Ano VII

O Invasor

sábado dez 15, 2012

O Invasor (2001), de Beto Brant

O terceiro longa-metragem de Beto Brant abalou o começo da década passada no cinema brasileiro como um terremoto, dada sua abordagem temática e estética numa visceral representação dos transes da classe média local.

O primeiro plano do filme é o ponto de vista do mercenário vivido por Paulo Miklos, figura que, até determinado momento, justifica o título O Invasor. Porém, por metade do filme o espectador enxerga o desenrolar dos acontecimentos sob o olhar de dois empresários (Marco Ricca e Alexandre Borges), que contratam um assassino para eliminar o terceiro sócio. A guinada expressiva se dá quando Miklos efetivamente entra em cena – corpo, voz, trejeitos, linguajar, tudo aparece como autêntica invasão, dentro e fora do filme.

Dentro, porque o assassino surge no enredo para incomodar, tumultuar, ocupar um espaço, levando ao desespero os dois homens que o contrataram; fora, porque o público se assusta, se surpreendente, nunca sabe muito bem como lidar com aquele personagem que parece absolutamente deslocado do universo que até então havia sido o centro da ação do filme.

O curto-circuito se potencializa quando surge a filha da vítima, vivida por Mariana Ximenes, paquerada e assediada pelo homem que matou seu pai.

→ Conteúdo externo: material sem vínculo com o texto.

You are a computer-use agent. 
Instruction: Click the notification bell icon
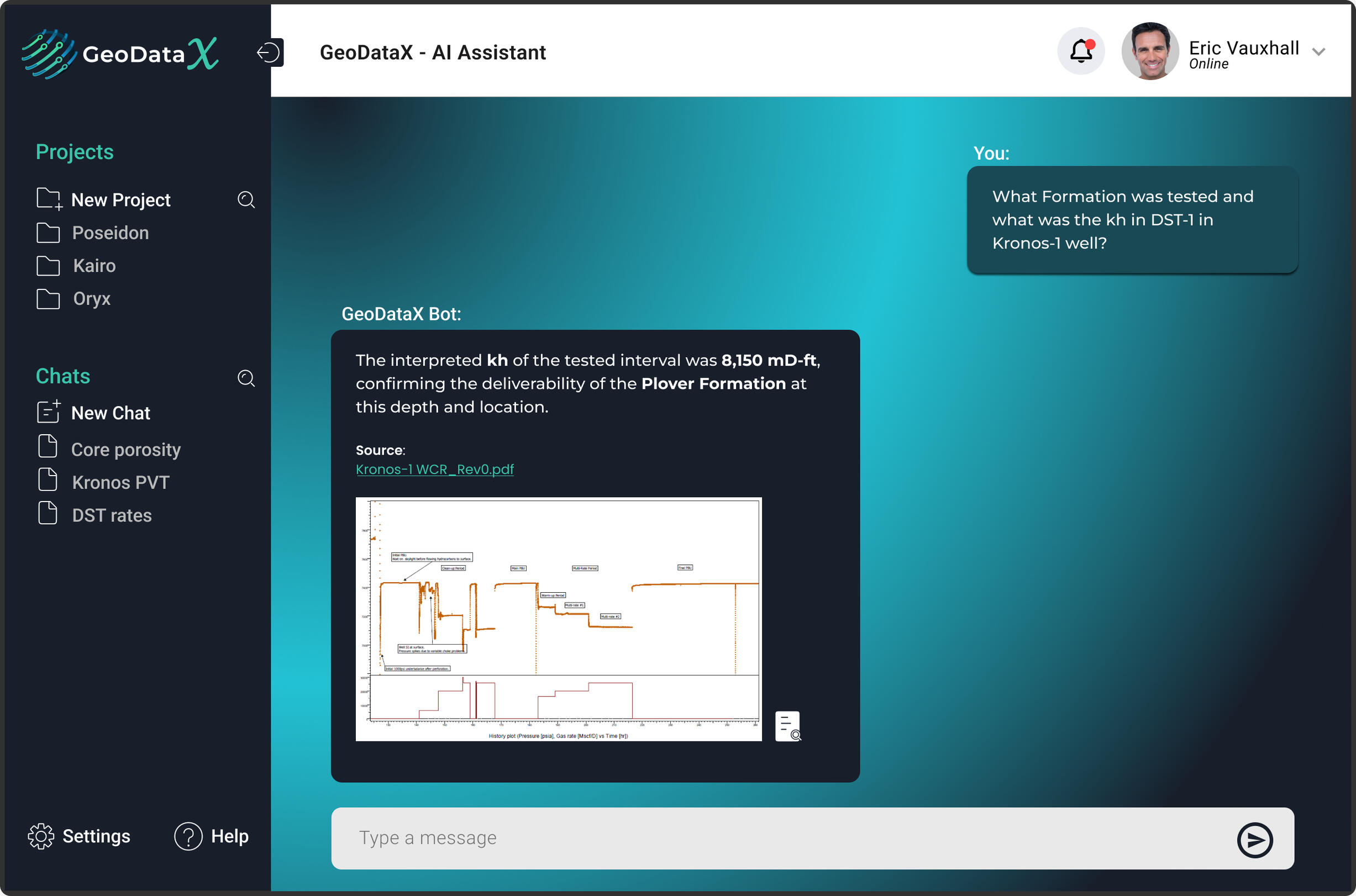[1080, 51]
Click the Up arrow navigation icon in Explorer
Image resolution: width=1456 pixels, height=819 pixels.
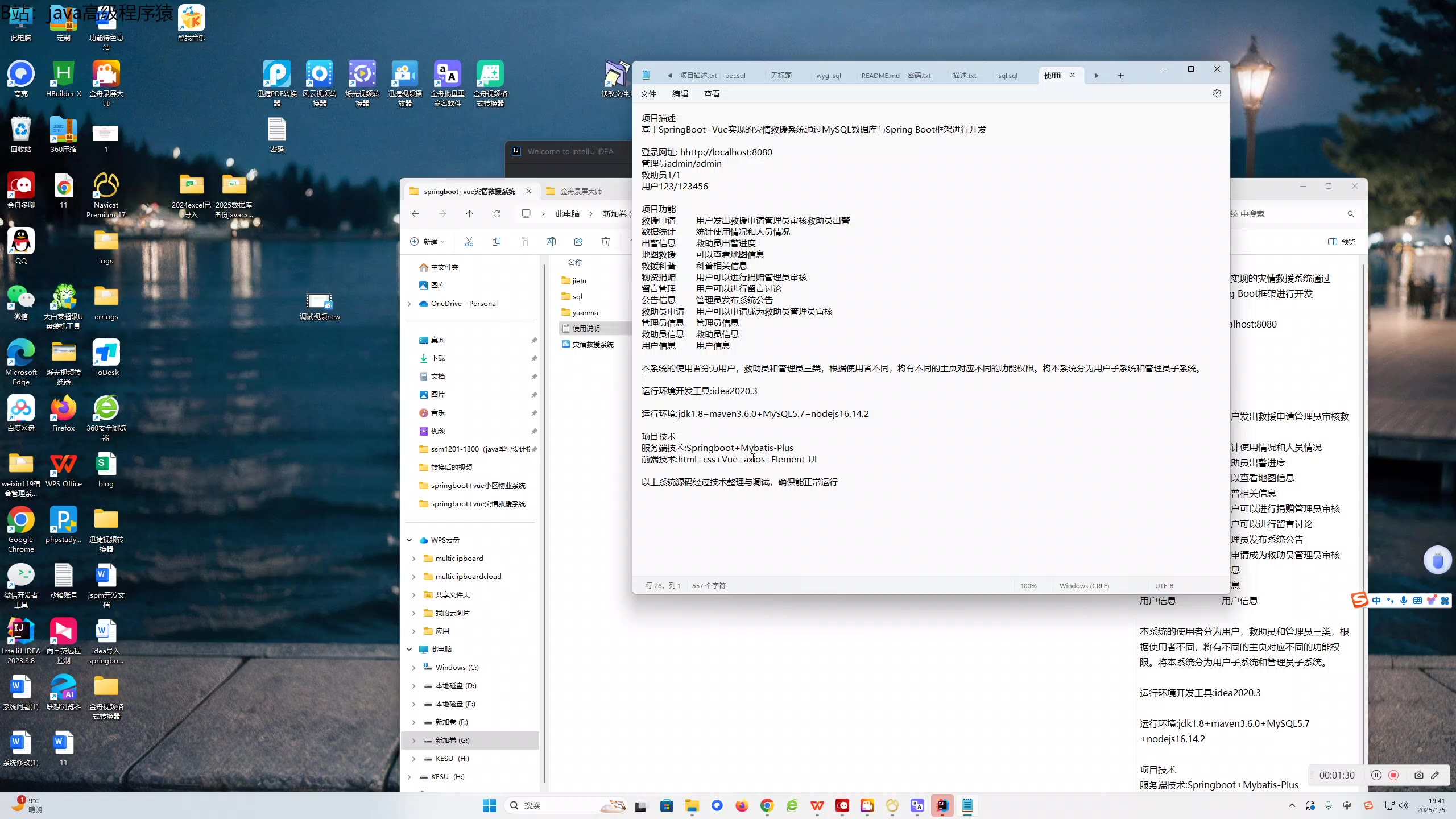(x=469, y=214)
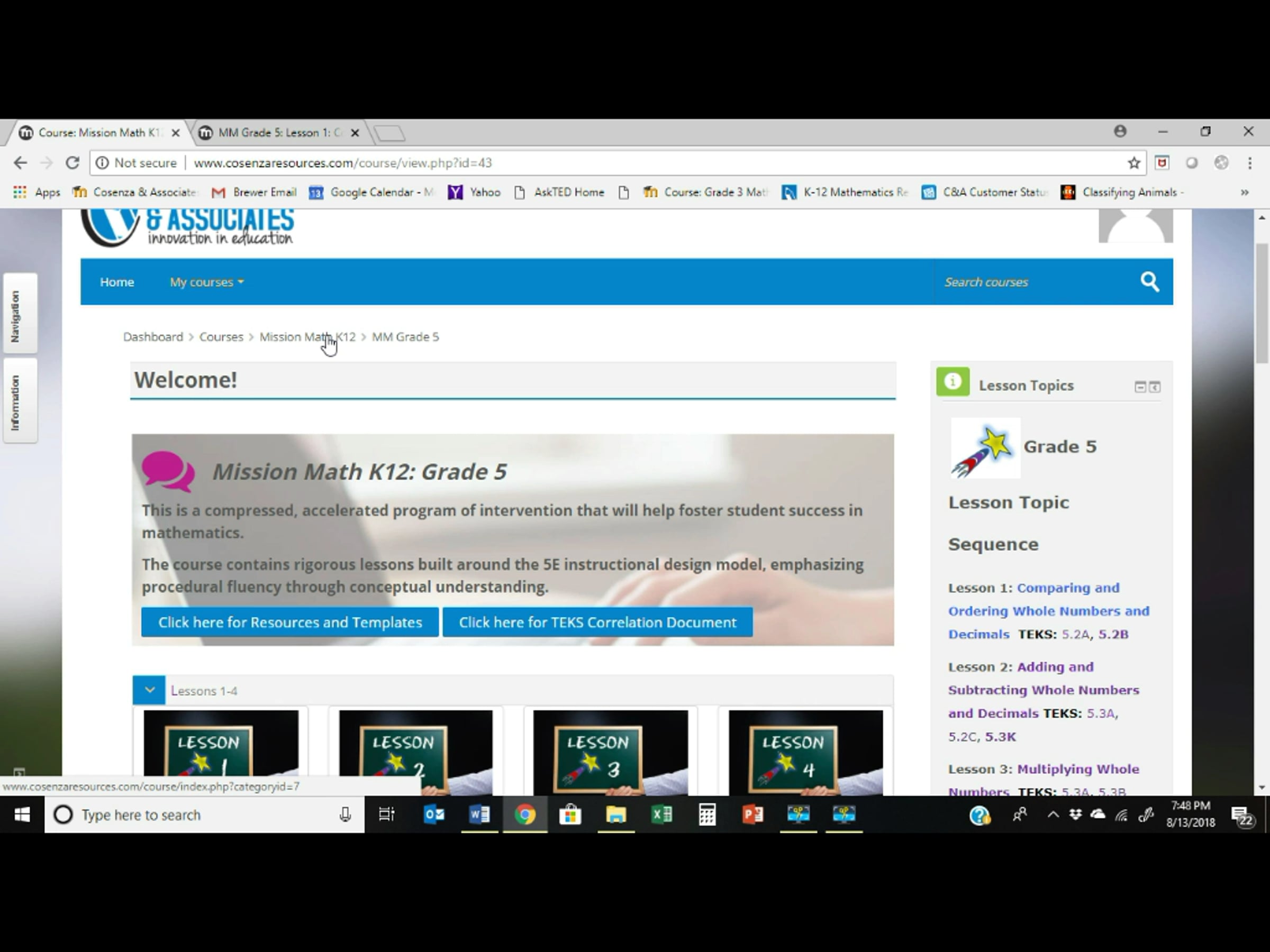Screen dimensions: 1270x952
Task: Open Chrome three-dot menu
Action: click(1249, 163)
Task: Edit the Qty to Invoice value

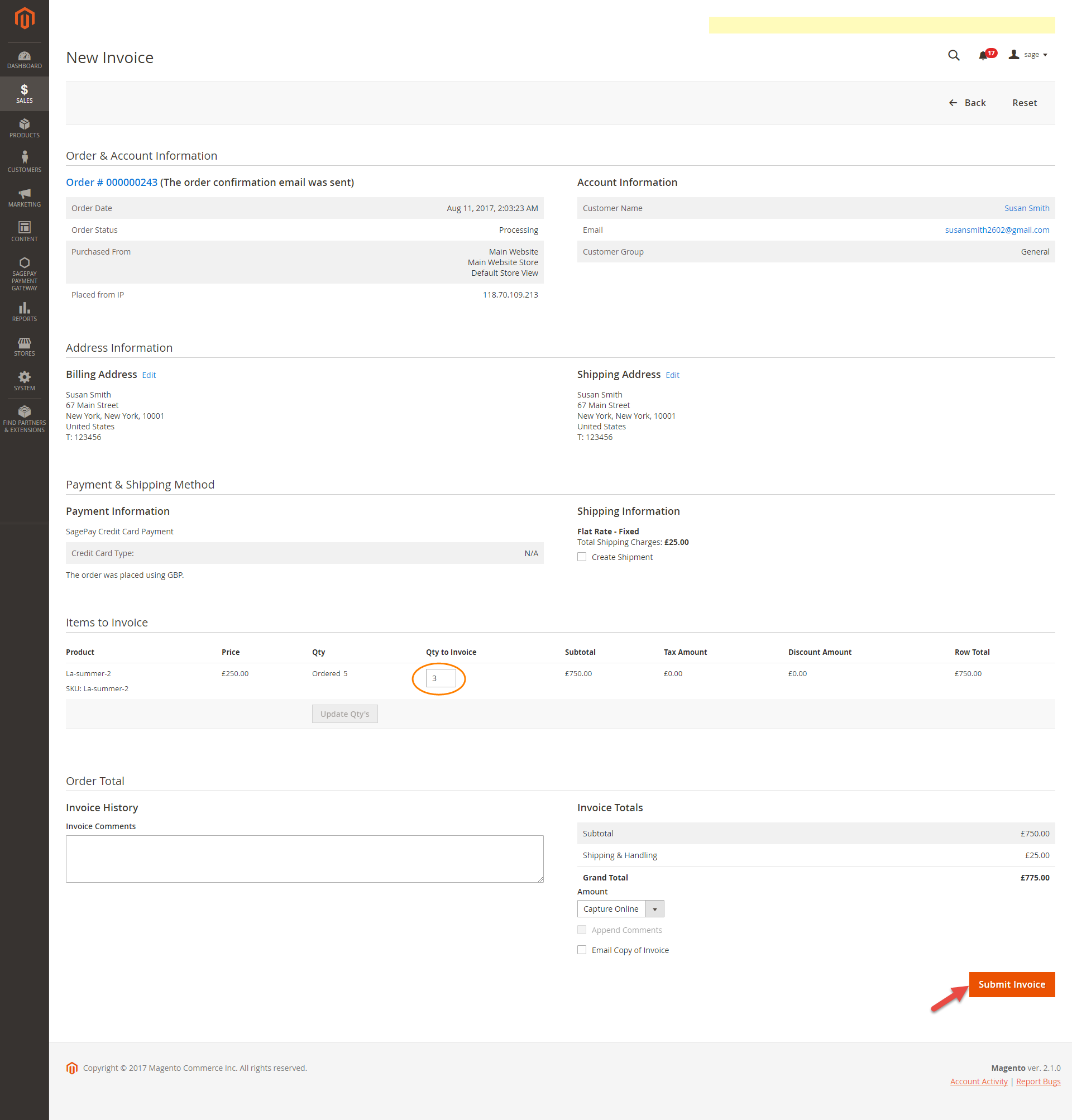Action: (x=441, y=678)
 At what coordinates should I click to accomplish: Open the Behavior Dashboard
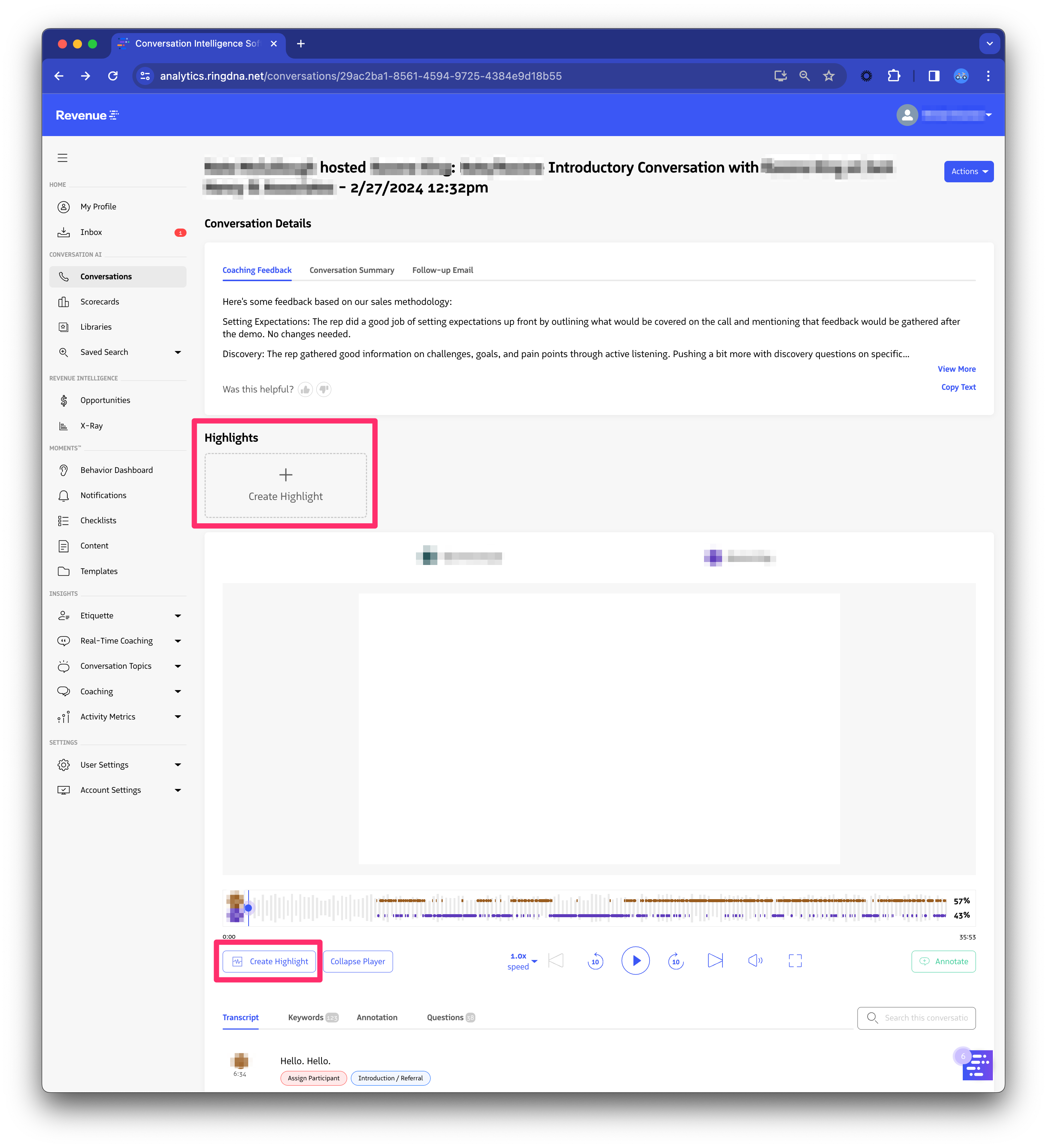pos(116,470)
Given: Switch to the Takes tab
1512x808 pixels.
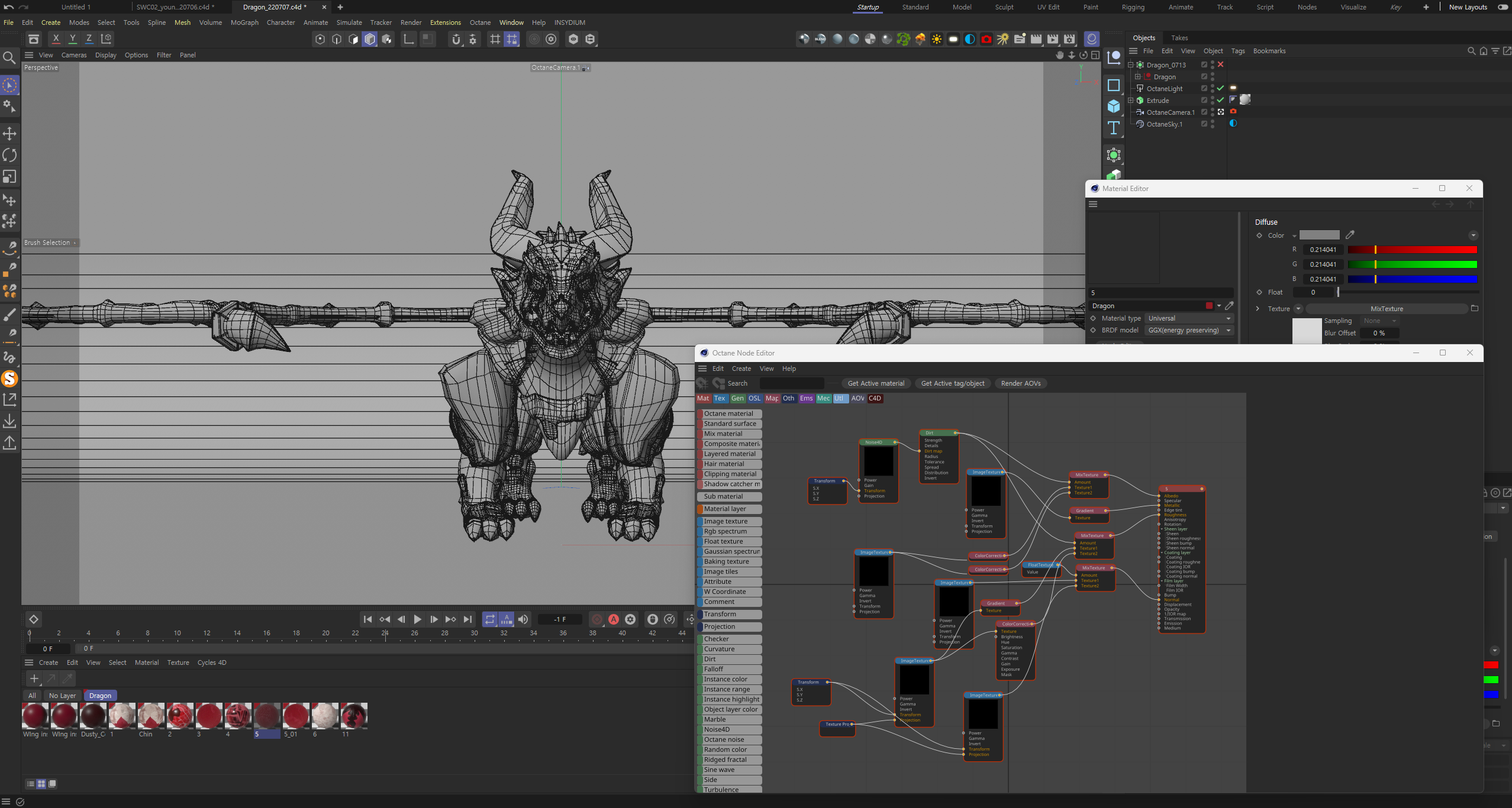Looking at the screenshot, I should [1179, 38].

Dali em diante, o filme modifica o próprio olhar e passa a atentar para Miklos – sua realidade na periferia, o orgulho de seus iguais, a inserção no “novo mundo” dos ricos (proporcionada pela relação com a garota), a sedução que ele proporciona a todos ao redor, a ideia de que ele parece querer compensar sua marginalidade ocupando, no máximo de despojamento possível, um espaço que a sociedade sempre lhe negou.

Do outro lado, há Marco Ricca, o aspecto consciencioso da dupla que forma com Alexandre Borges. É ele quem sofre a metamorfose de se tornar ele mesmo o verdadeiro invasor – quase sem percebermos, num processo similar ao que se vê nos melhores filmes de Joseph Losey, Ricca passa de dominador a dominado. Ele é tomado pela própria consciência, pela figura do marginal, pela amante, pelo sócio, pela esposa. Esse homem vai surtar, correr sem rumo, desabar diante de um complexo jogo de poder e força para o qual não tem preparo. No fim, torna-se o único invasor de fato, enquanto todos os demais personagens se adequam aos papéis nos quais eles acreditam poderem assumir.